Max had been here once, and they all knew what had happened then. There was no reasoning with these people, there was no way out of this room. Certainly not by their grace, and not even by his own strength and his own wits. There was no escape, not this time.

He was alone.

His throat was raw from yelling, from the screams of pain and fury and rage that ripped from his throat every time they drew near. And his skin was covered in blood – red, always red, didn't they see that he bled just as they did? – and his hair was matted with sweat and he knew… he knew…

This is what the white room was. This is what the people here did. It was wrong, all wrong, and he wanted – needed – a moment to breathe, to think, to sleep.

"You'll tell us, Mr. Guerin. In the end, you'll break. But I can be patient. Time is on my side, after all."


"If the Air Force wants an alien, then why don't we just give them one?"

"What? Turn her in?"

"Yeah, then they won't be looking for an alien and they'll leave us alone."

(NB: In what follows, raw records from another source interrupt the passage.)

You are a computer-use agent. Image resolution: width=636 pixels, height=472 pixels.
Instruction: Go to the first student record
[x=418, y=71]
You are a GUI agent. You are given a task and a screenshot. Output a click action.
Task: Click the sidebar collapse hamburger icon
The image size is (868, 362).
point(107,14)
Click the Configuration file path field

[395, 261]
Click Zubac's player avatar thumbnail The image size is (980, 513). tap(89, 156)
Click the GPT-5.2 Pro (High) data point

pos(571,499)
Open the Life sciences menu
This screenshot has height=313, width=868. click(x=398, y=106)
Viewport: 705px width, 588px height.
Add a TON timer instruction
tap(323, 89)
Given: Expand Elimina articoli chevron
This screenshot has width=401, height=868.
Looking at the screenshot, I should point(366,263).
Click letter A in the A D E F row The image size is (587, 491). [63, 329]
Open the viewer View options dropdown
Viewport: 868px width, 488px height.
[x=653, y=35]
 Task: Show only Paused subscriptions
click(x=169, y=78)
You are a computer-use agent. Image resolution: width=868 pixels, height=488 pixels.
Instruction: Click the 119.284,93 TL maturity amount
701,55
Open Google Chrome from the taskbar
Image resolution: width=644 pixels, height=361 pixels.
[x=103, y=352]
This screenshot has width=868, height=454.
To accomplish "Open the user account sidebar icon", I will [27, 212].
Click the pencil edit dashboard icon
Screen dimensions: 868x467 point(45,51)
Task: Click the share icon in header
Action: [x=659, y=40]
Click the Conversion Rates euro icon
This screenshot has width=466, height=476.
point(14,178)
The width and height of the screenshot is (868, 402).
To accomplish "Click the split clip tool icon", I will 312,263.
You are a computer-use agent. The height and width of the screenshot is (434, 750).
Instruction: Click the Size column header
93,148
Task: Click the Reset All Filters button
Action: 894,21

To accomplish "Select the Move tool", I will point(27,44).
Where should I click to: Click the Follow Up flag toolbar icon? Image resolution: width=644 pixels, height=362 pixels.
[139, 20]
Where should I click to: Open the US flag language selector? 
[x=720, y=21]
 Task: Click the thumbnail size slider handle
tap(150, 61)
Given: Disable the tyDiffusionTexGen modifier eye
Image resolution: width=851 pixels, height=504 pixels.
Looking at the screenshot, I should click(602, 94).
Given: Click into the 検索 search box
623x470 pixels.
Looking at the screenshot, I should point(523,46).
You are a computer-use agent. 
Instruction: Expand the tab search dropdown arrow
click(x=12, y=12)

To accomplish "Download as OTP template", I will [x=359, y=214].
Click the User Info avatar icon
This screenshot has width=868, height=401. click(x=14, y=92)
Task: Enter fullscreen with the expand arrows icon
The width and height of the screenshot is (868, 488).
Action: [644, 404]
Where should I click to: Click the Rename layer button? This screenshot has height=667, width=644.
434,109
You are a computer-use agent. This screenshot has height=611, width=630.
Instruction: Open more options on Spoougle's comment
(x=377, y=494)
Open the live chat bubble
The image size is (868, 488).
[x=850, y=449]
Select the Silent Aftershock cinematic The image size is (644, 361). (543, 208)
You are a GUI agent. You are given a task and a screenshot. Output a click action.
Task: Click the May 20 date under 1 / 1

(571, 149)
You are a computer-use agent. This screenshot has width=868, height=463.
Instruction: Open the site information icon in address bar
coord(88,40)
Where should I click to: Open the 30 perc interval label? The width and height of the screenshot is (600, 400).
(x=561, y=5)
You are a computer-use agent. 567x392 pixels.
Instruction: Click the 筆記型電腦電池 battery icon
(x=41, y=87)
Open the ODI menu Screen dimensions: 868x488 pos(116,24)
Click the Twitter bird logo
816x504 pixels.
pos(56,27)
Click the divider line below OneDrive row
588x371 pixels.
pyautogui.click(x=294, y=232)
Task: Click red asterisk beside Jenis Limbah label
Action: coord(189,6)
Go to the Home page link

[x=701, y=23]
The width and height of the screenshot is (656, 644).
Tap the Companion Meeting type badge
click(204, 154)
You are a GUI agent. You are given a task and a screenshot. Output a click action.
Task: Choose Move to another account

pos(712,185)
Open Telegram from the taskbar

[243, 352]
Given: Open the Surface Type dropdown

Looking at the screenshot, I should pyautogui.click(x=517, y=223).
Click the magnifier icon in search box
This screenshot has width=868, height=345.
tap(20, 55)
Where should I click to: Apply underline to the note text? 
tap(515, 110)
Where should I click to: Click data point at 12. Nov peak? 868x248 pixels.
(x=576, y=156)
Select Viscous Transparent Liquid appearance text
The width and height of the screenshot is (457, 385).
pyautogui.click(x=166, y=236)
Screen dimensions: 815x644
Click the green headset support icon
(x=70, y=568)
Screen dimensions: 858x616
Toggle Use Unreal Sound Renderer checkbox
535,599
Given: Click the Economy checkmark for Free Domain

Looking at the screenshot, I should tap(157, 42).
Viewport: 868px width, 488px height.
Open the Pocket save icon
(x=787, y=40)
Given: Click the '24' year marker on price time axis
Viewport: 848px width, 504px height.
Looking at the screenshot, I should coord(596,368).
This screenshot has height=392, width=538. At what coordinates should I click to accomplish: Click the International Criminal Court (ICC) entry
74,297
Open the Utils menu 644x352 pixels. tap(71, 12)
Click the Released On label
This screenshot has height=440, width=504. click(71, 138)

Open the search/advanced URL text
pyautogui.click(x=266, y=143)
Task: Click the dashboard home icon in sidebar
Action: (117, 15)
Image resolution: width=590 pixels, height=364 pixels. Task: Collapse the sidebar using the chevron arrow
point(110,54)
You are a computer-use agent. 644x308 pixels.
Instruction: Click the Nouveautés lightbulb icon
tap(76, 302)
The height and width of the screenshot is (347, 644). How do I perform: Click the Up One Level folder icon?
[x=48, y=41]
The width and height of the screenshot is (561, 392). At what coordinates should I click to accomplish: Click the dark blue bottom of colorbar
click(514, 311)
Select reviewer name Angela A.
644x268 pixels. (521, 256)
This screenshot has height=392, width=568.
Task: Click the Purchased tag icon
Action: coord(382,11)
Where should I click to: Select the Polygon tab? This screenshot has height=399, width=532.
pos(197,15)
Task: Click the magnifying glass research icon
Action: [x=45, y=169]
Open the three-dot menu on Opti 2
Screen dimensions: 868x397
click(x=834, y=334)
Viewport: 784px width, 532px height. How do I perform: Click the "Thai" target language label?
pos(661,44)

He felt himself dragged from the room and forced open his eyes to confront the faint cream-colored walls and flesh colored hands that held him – no gloves, not now, not this time – and the reflection of his own haggard face in the pristine surface of the mahogany brown floor.

He was tossed roughly into another room – dark, too dark to see anything – and the door slammed shut behind him. Taking away the white walls and the gray shadows and the green eyes and the black clothes.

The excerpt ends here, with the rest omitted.